Pada hari Minggu pagi tanggal 8 November 1987, seorang pria Irlandia, Gordon Wilson, bersama putrinya yang berusia 28 tahun, Marie, pergi menonton pawai di kota Enniskillen di Irlandia Utara.
Ketika mereka berdiri di samping sebuah dinding batu sembari menantikan kesatuan prajurit dan polisi Inggris berbaris melewati mereka, sebuah bom dari teroris IRA (Irish Republican Army) meledak di belakang mereka. Enam orang tewas seketika karena ledakan itu. Gordon dan putrinya terkubur beberapa meter di bawah tumpukan batu.
Gordon merasakan bahu dan lengannya terluka, tetapi ia tidak dapat bergerak.
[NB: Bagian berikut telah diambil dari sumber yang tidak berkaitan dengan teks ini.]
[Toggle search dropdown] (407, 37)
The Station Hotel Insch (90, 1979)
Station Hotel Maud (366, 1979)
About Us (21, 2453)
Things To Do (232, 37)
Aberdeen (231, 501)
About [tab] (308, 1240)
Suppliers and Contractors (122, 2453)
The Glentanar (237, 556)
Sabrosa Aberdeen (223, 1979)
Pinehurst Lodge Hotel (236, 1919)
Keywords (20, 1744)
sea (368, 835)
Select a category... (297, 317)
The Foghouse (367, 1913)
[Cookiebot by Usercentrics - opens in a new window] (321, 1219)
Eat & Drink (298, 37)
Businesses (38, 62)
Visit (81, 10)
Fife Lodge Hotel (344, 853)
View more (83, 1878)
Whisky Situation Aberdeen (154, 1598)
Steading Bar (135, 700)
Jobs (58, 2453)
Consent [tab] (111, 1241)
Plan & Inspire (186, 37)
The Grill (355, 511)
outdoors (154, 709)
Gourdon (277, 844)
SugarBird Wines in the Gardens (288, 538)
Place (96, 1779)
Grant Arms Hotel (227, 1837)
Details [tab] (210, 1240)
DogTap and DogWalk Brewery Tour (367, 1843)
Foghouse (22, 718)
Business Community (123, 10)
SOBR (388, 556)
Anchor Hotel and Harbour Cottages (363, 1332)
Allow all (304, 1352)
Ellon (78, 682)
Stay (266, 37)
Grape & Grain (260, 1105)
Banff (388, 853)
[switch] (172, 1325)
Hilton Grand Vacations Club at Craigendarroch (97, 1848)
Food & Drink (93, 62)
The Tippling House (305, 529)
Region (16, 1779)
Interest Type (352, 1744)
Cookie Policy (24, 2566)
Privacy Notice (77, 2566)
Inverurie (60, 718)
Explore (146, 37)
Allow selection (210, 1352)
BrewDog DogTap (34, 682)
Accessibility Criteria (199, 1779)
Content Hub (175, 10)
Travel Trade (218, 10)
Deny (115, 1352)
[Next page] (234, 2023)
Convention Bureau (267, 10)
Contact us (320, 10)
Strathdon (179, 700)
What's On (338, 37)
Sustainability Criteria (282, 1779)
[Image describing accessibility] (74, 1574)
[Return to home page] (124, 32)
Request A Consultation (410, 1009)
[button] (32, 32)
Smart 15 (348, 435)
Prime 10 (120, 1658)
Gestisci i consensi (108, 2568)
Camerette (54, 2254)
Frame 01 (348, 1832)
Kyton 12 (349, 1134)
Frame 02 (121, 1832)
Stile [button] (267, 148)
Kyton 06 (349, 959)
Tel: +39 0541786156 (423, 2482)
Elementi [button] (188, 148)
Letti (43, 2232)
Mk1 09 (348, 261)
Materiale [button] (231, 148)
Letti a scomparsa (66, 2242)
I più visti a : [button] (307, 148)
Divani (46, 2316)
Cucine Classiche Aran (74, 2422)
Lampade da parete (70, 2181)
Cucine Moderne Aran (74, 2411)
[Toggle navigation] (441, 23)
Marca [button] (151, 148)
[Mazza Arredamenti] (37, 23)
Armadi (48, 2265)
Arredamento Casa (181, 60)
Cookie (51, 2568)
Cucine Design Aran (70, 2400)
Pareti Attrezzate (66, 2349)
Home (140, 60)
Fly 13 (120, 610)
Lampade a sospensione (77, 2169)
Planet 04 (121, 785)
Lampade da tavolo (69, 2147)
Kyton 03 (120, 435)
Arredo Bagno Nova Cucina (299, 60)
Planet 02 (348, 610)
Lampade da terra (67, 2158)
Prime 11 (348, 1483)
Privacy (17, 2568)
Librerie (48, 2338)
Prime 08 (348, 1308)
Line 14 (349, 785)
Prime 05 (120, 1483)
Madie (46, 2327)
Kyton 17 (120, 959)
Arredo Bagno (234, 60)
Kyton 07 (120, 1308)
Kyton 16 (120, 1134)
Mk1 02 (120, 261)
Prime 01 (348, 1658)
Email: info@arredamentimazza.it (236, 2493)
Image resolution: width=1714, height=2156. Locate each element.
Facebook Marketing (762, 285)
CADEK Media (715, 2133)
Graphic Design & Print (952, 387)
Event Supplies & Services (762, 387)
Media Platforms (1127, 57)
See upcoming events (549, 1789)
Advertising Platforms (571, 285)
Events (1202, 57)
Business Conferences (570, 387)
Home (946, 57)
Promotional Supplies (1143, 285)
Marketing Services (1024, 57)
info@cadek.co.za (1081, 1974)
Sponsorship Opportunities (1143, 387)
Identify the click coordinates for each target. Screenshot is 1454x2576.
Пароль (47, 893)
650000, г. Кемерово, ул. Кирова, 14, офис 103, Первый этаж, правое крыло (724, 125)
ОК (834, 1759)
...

Kemudian, ia merasakan ada seseorang menyentuh jari-jarinya dengan sangat lembut. Dia merasakan jemari putri tercintanya meraih jemarinya yang terjepit dan memegangnya erat-erat.
“Ini Ayah, kan?” bisik Marie.
“Betul, Marie,” sahut ayahnya.
“Ayah tersayang, aku ingin bicara,” suara Marie tersendat karena dia merintih kesakitan.
“Iya anakku, bicaralah,” jawab ayahnya.
“Ayah, aku belum pernah merasakan sakit seperti ini, aku tidak tahu yang terjadi dengan diriku, tetapi apapun itu aku senang tetap berada di sini bersama ayah di bawah reruntuhan ini. Ayah pernah mengajarkan aku untuk selalu memaafkan orang-orang jahat. Bisakah ayah memaafkan mereka meski aku telah tiada ayah?”
“Iya anakku,” sahut ayahnya dengan sedih.
Gordon mendengar suara-suara samar anaknya merintih kesakitan, kemudian suara yang jauh lebih jelas, yakni teriakan Marie. Ia meremas tangan putrinya kuat-kuat sambil berkali-kali bertanya apakah ia baik-baik saja. Di antara rintih kesakitannya, Marie berkali-kali meyakinkan ayahnya bahwa ia baik-baik saja.
“Ayah, Ayah, apakah Ayah mendengarku? Ingat Ayah, aku sangat mengasihi Ayah,” itulah kata-kata terakhir putrinya yang didengar Gordon.
Empat jam kemudian, setelah mereka akhirnya diselamatkan, Marie meninggal dunia di rumah sakit karena mengalami kerusakan parah di otak dan tulang belakang. Selanjutnya siang itu, seorang wartawan BBC ingin mewawancarai Gordon. Setelah ia menggambarkan apa yang sedang terjadi, wartawan itu bertanya kepada Gordon,
“Bagaimana perasaan Anda terhadap orang yang memasang bom itu?”
Jawabannya sangat mengejutkan.
“Saya tidak membenci mereka,” sahut Gordon. “Saya tidak dendam kepada mereka. Kata-kata yang sengit tidak akan menghidupakan Marie Wilson kembali. Saya akan berdoa malam ini dan setiap malam agar Allah mengampuni mereka.”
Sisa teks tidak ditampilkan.